[Input records — start]
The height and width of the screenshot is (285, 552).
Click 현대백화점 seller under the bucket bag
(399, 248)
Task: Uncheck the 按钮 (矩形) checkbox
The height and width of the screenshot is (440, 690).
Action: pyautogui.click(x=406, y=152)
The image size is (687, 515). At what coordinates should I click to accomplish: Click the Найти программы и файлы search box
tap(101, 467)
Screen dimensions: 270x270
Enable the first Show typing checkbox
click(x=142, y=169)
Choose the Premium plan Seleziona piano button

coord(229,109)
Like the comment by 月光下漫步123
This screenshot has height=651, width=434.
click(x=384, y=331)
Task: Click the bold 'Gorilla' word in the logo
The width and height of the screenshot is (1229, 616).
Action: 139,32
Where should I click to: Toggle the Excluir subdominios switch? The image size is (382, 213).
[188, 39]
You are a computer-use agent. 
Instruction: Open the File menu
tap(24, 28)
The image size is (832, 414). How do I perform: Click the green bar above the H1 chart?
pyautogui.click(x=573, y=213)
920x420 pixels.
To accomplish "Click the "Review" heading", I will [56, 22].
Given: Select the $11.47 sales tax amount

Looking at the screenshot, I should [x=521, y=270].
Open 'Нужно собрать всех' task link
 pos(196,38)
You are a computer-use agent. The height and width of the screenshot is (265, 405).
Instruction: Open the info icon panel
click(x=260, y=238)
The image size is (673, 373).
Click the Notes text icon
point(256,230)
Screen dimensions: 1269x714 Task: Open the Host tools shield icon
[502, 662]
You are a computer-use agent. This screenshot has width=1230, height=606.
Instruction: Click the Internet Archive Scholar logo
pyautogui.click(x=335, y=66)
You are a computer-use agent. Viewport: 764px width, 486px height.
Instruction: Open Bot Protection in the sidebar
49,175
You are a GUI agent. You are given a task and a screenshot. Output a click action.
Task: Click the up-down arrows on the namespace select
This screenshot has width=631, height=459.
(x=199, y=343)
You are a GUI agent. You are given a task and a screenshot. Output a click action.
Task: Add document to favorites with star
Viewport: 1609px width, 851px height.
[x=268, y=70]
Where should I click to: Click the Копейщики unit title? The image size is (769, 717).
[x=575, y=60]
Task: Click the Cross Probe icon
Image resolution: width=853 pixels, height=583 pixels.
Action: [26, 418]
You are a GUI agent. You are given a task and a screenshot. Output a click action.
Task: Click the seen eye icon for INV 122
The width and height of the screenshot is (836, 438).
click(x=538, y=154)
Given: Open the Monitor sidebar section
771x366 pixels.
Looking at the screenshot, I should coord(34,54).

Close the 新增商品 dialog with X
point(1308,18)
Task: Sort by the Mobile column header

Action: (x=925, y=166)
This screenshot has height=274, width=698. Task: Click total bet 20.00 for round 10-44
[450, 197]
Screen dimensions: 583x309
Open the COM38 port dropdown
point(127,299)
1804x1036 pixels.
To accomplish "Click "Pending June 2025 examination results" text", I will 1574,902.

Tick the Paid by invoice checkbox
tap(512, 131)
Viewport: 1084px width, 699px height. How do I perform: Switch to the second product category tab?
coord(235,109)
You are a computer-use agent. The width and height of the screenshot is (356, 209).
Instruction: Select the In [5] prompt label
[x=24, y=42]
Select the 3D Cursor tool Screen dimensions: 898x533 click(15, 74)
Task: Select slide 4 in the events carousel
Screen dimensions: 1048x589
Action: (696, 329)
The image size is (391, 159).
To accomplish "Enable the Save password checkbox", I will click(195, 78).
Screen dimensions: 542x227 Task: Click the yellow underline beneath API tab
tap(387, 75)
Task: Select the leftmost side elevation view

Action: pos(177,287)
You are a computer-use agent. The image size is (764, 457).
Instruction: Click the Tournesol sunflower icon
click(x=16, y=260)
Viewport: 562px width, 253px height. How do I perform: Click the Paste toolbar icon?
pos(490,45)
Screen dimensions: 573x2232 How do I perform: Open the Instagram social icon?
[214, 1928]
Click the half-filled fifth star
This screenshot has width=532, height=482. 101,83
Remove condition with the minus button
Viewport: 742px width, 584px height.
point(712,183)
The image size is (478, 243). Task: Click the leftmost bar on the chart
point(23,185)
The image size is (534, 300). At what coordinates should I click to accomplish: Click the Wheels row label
[Input records — finish]
- _About this exercise_
Transcribe all of the data above, keeping each line exactly as it stands.

- _Answer area_
The height and width of the screenshot is (285, 552).
Click 현대백화점 seller under the bucket bag
(399, 248)
Task: Uncheck the 按钮 (矩形) checkbox
The height and width of the screenshot is (440, 690).
Action: pyautogui.click(x=406, y=152)
The image size is (687, 515). At what coordinates should I click to accomplish: Click the Найти программы и файлы search box
tap(101, 467)
Screen dimensions: 270x270
Enable the first Show typing checkbox
click(x=142, y=169)
Choose the Premium plan Seleziona piano button

coord(229,109)
Like the comment by 月光下漫步123
This screenshot has height=651, width=434.
click(x=384, y=331)
Task: Click the bold 'Gorilla' word in the logo
The width and height of the screenshot is (1229, 616).
Action: 139,32
Where should I click to: Toggle the Excluir subdominios switch? The image size is (382, 213).
[188, 39]
You are a computer-use agent. 
Instruction: Open the File menu
tap(24, 28)
The image size is (832, 414). How do I perform: Click the green bar above the H1 chart?
pyautogui.click(x=573, y=213)
920x420 pixels.
To accomplish "Click the "Review" heading", I will [56, 22].
Given: Select the $11.47 sales tax amount

Looking at the screenshot, I should [x=521, y=270].
Open 'Нужно собрать всех' task link
 pos(196,38)
You are a computer-use agent. The height and width of the screenshot is (265, 405).
Instruction: Open the info icon panel
click(x=260, y=238)
The image size is (673, 373).
Click the Notes text icon
point(256,230)
Screen dimensions: 1269x714 Task: Open the Host tools shield icon
[502, 662]
You are a computer-use agent. This screenshot has width=1230, height=606.
Instruction: Click the Internet Archive Scholar logo
pyautogui.click(x=335, y=66)
You are a computer-use agent. Viewport: 764px width, 486px height.
Instruction: Open Bot Protection in the sidebar
49,175
You are a GUI agent. You are given a task and a screenshot. Output a click action.
Task: Click the up-down arrows on the namespace select
This screenshot has width=631, height=459.
(x=199, y=343)
You are a GUI agent. You are given a task and a screenshot. Output a click action.
Task: Add document to favorites with star
Viewport: 1609px width, 851px height.
[x=268, y=70]
Where should I click to: Click the Копейщики unit title? The image size is (769, 717).
[x=575, y=60]
Task: Click the Cross Probe icon
Image resolution: width=853 pixels, height=583 pixels.
Action: [26, 418]
You are a GUI agent. You are given a task and a screenshot. Output a click action.
Task: Click the seen eye icon for INV 122
The width and height of the screenshot is (836, 438).
click(x=538, y=154)
Given: Open the Monitor sidebar section
771x366 pixels.
Looking at the screenshot, I should coord(34,54).

Close the 新增商品 dialog with X
point(1308,18)
Task: Sort by the Mobile column header

Action: (x=925, y=166)
This screenshot has height=274, width=698. Task: Click total bet 20.00 for round 10-44
[450, 197]
Screen dimensions: 583x309
Open the COM38 port dropdown
point(127,299)
1804x1036 pixels.
To accomplish "Click "Pending June 2025 examination results" text", I will 1574,902.

Tick the Paid by invoice checkbox
tap(512, 131)
Viewport: 1084px width, 699px height. How do I perform: Switch to the second product category tab?
coord(235,109)
You are a computer-use agent. The width and height of the screenshot is (356, 209).
Instruction: Select the In [5] prompt label
[x=24, y=42]
Select the 3D Cursor tool Screen dimensions: 898x533 click(15, 74)
Task: Select slide 4 in the events carousel
Screen dimensions: 1048x589
Action: (696, 329)
The image size is (391, 159).
To accomplish "Enable the Save password checkbox", I will click(195, 78).
Screen dimensions: 542x227 Task: Click the yellow underline beneath API tab
tap(387, 75)
Task: Select the leftmost side elevation view

Action: pos(177,287)
You are a computer-use agent. The image size is (764, 457).
Instruction: Click the Tournesol sunflower icon
click(x=16, y=260)
Viewport: 562px width, 253px height. How do I perform: Click the Paste toolbar icon?
pos(490,45)
Screen dimensions: 573x2232 How do I perform: Open the Instagram social icon?
[214, 1928]
Click the half-filled fifth star
This screenshot has width=532, height=482. 101,83
Remove condition with the minus button
Viewport: 742px width, 584px height.
point(712,183)
The image size is (478, 243). Task: Click the leftmost bar on the chart
point(23,185)
The image size is (534, 300). At what coordinates should I click to accomplish: Click the Wheels row label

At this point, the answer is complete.